When collateral’s value declines, the protocol automatically liquidates positions to protect lenders. In this case, the collateral didn’t actually drop. Aave’s system just thought it did.
The protocol uses a safety mechanism called CAPO, short for Capped Asset Price Oracle, to guard against sudden, artificial price spikes that could be exploited by bad actors.
CAPO essentially sets a ceiling on how fast an asset’s price can rise, using two internal settings that must stay in sync. Those two settings fell out of alignment.
- One was updated partially due to a built-in speed limit
- The other advanced as if the full update had gone through.
The gap between them caused Aave to calculate a wstETH price roughly 2.85% below its fair value.
For most users, a 2.85% gap would mean nothing.
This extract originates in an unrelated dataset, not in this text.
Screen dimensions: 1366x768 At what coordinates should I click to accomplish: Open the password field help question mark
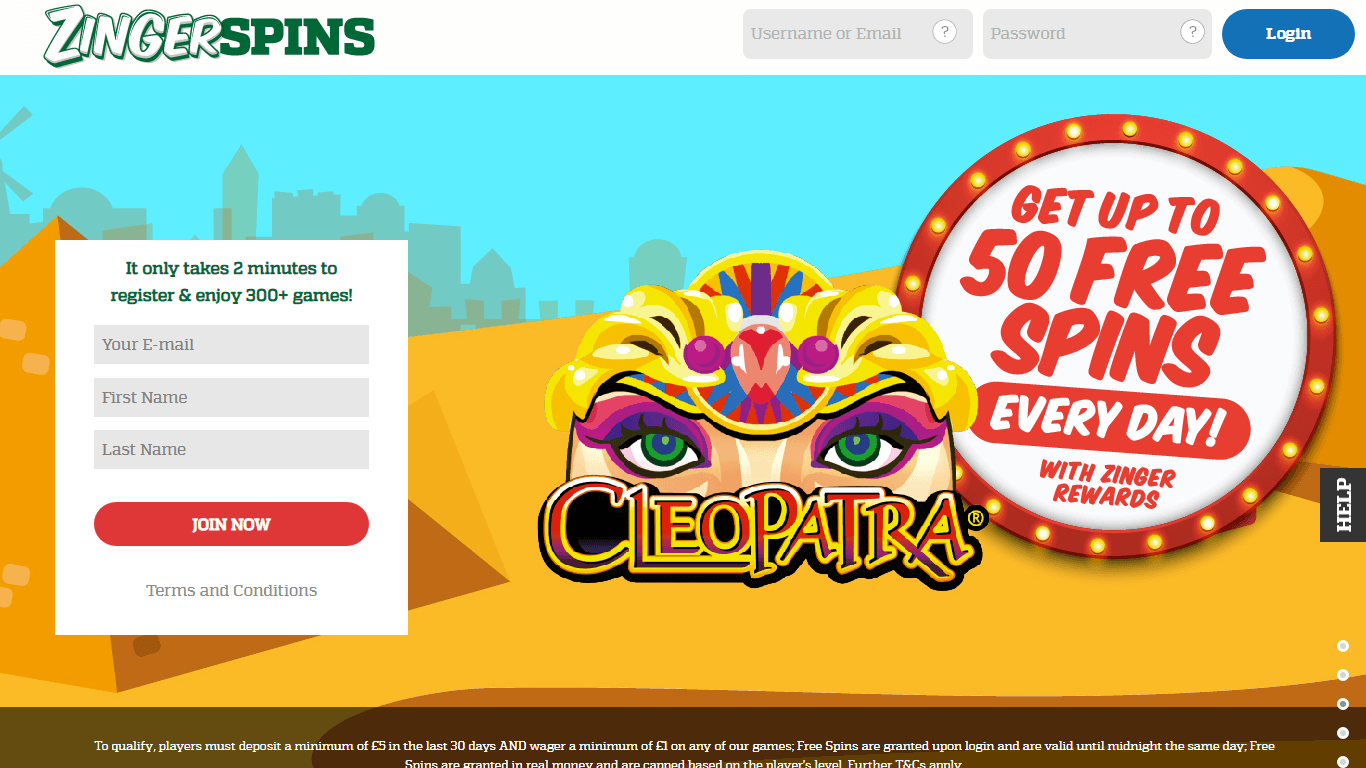1192,32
However, for those with highly leveraged positions, where borrowing is stretched close to the collateral limit, it was enough to push their accounts into liquidation territory.
What Happened to the Liquidated Users
Across 34 accounts, roughly 10,938 wstETH was automatically sold off to cover loans that, under normal pricing, would have been perfectly healthy.
Third-party bots that monitor Aave for liquidation opportunities captured around 499 ETH in profits from the episode, according to the post-mortem published by risk firm Chaos Labs.
Aave itself did not lose money. No loans went unrepaid, and the protocol’s reserves were not touched.
“There was no impact to the Aave Protocol,” assured Stani Kulechov, the founder and CEO of Aave.
However, the users who were liquidated did suffer real losses, and Aave is now working to make them whole.
The protocol managed to claw back 141.5 ETH of the extracted funds through a mechanism called BuilderNet refunds, plus another 13 ETH in fees.
Those recovered funds will go directly to affected users. Aave confirmed that any remaining gap, capped at 345 ETH, will be covered by the DAO treasury, which is funded by protocol revenue.
Community member Frida raised a sharper question in the public forum thread, asking whether Chaos Labs, the risk firm that manages Aave’s oracle configurations, should share financial responsibility:
“Does Chaos Labs carry any responsibility for what happened? Will there be a separate proposal on how to make borrowers whole that will show CL playing a role in funding it?” Frida posed.
Aave’s post-mortem stopped short of assigning blame to Chaos Labs, framing the incident as a configuration gap rather than a design flaw.
It remains unknown whether the risk firm will contribute to compensation, as Aave did not immediately respond to BeInCrypto’s request for comment.
However, Chaos Labs’ founder, Omer Goldberg, indicated that every affected user would be reimbursed.
“Every affected user will be fully reimbursed. The Aave DAO SPs are finalizing the reimbursement plan and will publish it shortly,” wrote Omer.
Borrow limits on wstETH, which were temporarily frozen during the incident, are set to be restored to previous levels on both affected Aave markets.
AAVE traded up 1.53% to $110.52 following the post-mortem’s release, suggesting the market viewed the response as adequate damage control.